The result is a scene-level image you can keep as visual reference for that moment.

Storyboarding generates a sequence of rough frames for the beats of an arc, giving you a visual pass over a story thread. You work with these in the book’s image view, switched to its arc view, where you can pick a storyboard style — from quick thumbnail sketches to inked panels or concept art — and generate frames for an arc’s beats, advancing to the next beat that still needs one.

Storyboard frames are scaffolding for your own thinking, not finished or canonical art. They’re a fast way to see an arc’s shape, not a substitute for the manuscript.
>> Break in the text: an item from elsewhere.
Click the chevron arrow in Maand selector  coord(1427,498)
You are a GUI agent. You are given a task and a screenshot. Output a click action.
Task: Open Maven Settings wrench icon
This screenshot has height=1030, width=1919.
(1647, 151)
Describe & Extract reads an existing image and turns it into profile detail for the character, location, or scene it belongs to. Open an image in the lightbox, find the Describe & Extract action, and Wonderthrough’s vision model produces:

  • a written description of the image, which you can save as a note, and
  • field-by-field proposals — things like clothing style or physical attributes — that you can accept, dismiss, or reject one at a time.

Anything you accept is applied to the linked entry’s profile, and your choices are remembered if you reopen the image later. Describe & Extract works on images linked to a character, location, or scene.

When you’re ready to take a book to print, Print Preview produces a professional, print-ready PDF with a live preview of every page as you adjust the settings. It’s built for self-publishing workflows like KDP and IngramSpark.

You can configure:

  • Trim size — standard manuscript (8.5″ × 11″) or common book-interior sizes such as 5″ × 8″, 5.5″ × 8.5″, 6″ × 9″, and the IngramSpark sizes — with mirrored inside margins for binding.
  • Headers and footers — what appears in the running heads (author, title, or chapter) and where page numbers sit.
  • Front matter — title page, copyright page, dedication, and a table of contents.
  • Scene-break style — asterisks, hashes, a section mark, or a plain blank.

The preview re-paginates live at your chosen trim size, and you can zoom, page through, and check for any inline images that didn’t render before you export. From there, Export PDF saves the file, or Print hands it to your system print dialog. You can produce a PDF for the whole manuscript, a single folder, or a single scene.

For other manuscript formats — .docx and .epub — and full-project archives, see Export & Backup.